State-owned China National Offshore Oil Corp. (CNOOC) started drilling in the disputed waters in May 2011. Later that year it cheekily invited bids from foreign oil companies to join it in the exploration and development of nine blocks off the Vietnamese coast. The current standoff between China and Vietnam over the arrival of CNOOC’s deep-sea oil rig in what Vietnam says is its 200-mile exclusive economic zone and Beijing claims is only 20 miles off the coast of one of its islands, is only the latest development in a series stretching back to then.
Drilling rig HD-981 was China’s first home-developed deep-sea rig, and built to drill in those waters. It has been searching for the 23 billion-30 billion tonnes of oil and 16 trillion cubic meters of natural gas believed to lie beneath the South China Sea — equivalent to one-half of China’s existing onshore oil and gas reserves.
It is first place of operation was some 300 kilometers southeast of Hong Kong between the Paracel Islands, claimed by China as the Xisha Islands and Vietnam as the Hoàng Sa Archipelago, and the Macclesfield Bank, claimed by China as the Zhongsha Islands, and Taiwan. Not too far away lies the Scarborough Shoal (Huangyan Island), scene of repeated maritime stand-offs between China and the Philippines, which calls it the Panatag Shoal. Earlier this week, Philippine authorities detained a Chinese fishing boat and its 11 crew members near the Spratly Islands, which China calls the Nansha Islands.
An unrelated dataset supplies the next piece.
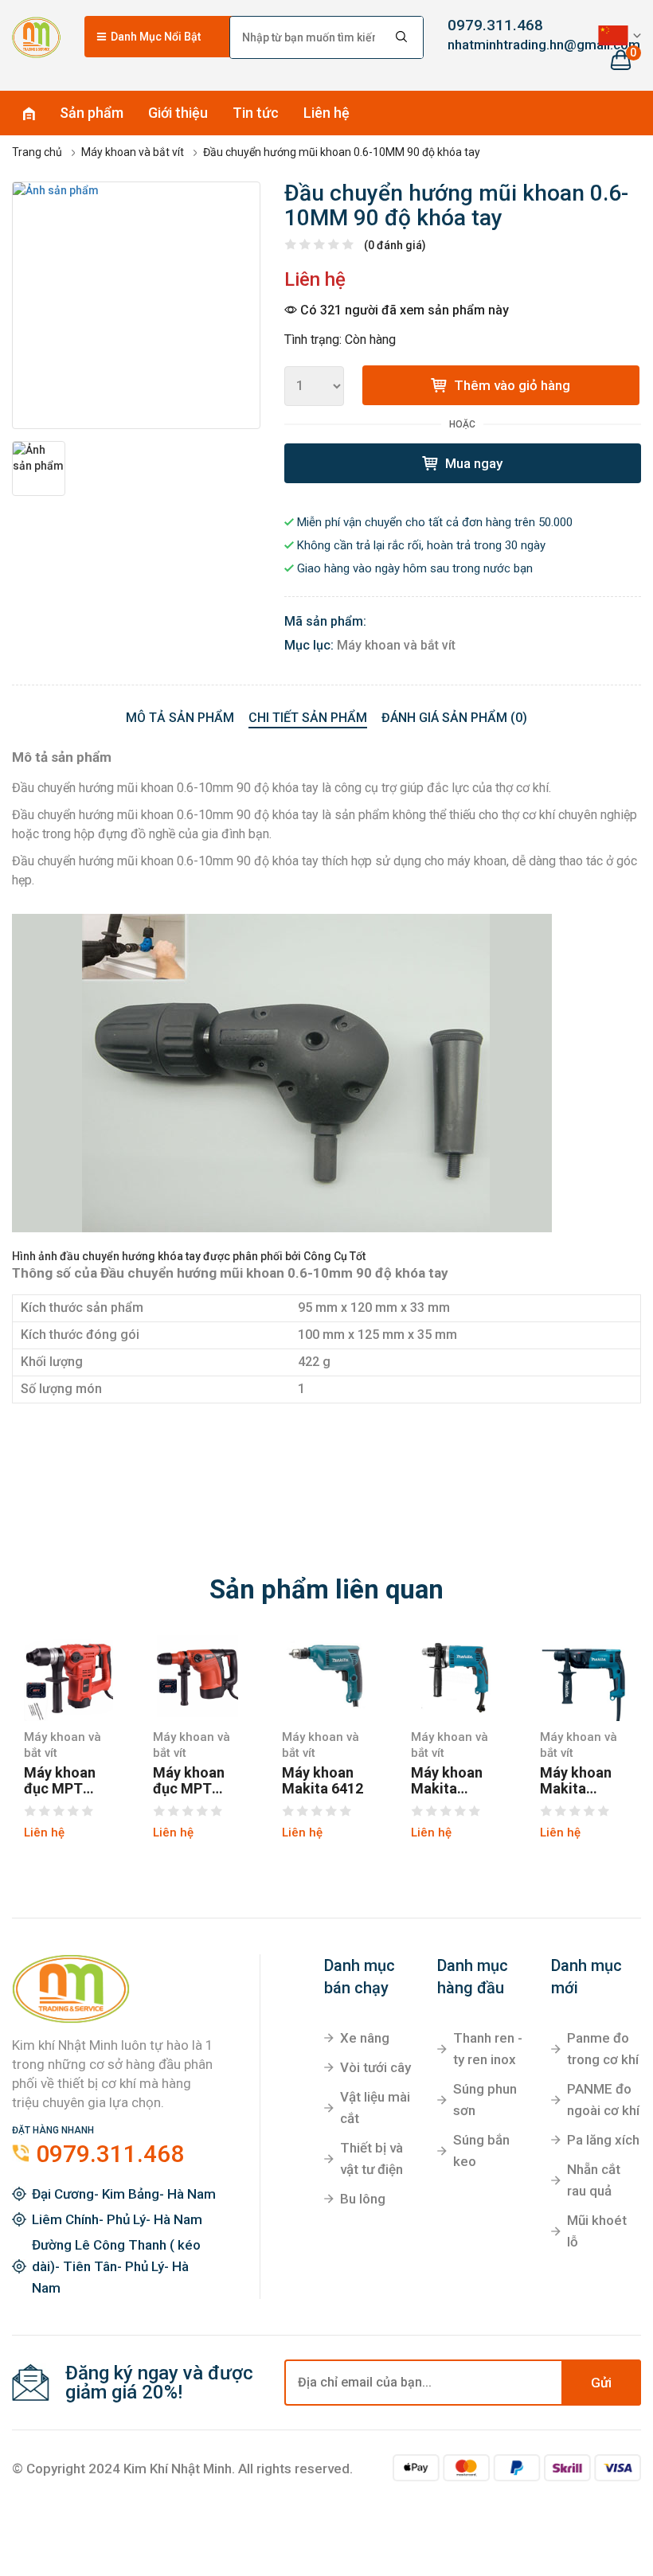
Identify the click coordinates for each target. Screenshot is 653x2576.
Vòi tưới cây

HD-981 is now deployed some 30 kilometers off one of the specs of rock in the Paracels and some 280 kilometers from the Vietnamese coast, which would put it 100 kilometers inside the exclusive economic zone Vietnam claims. The maritime argy-bargy has been matched by the diplomatic jostling. China has called for Vietnam to stop “disturbing” the operations of Chinese companies; Vietnam, for its part, has accused the PLA-N of intimidating Vietnamese vessels. Japan’s Foreign Minister Fumio Kishida has been told to butt out of it after saying China’s actions in the region were “provocative”.
What is concerning to This Bystander is the large number of Chinese and Vietnamese vessels that have reportedly been involved, 40 on the Chinese side, 20 from Vietnam, with several warships in both flotillas. For Beijing’s part. this appears to be a response to U.S. President Barack Obama’s recent visit to East Asia in which he reaffirmed the U.S.’s commitment to its Asian treaty allies. If Beijing feels those nations have been stiffened by U.S. reassurances, it may feel it needs to demonstrate its own robust response. That could leave these disputed waters more troubled than they been been in recent years.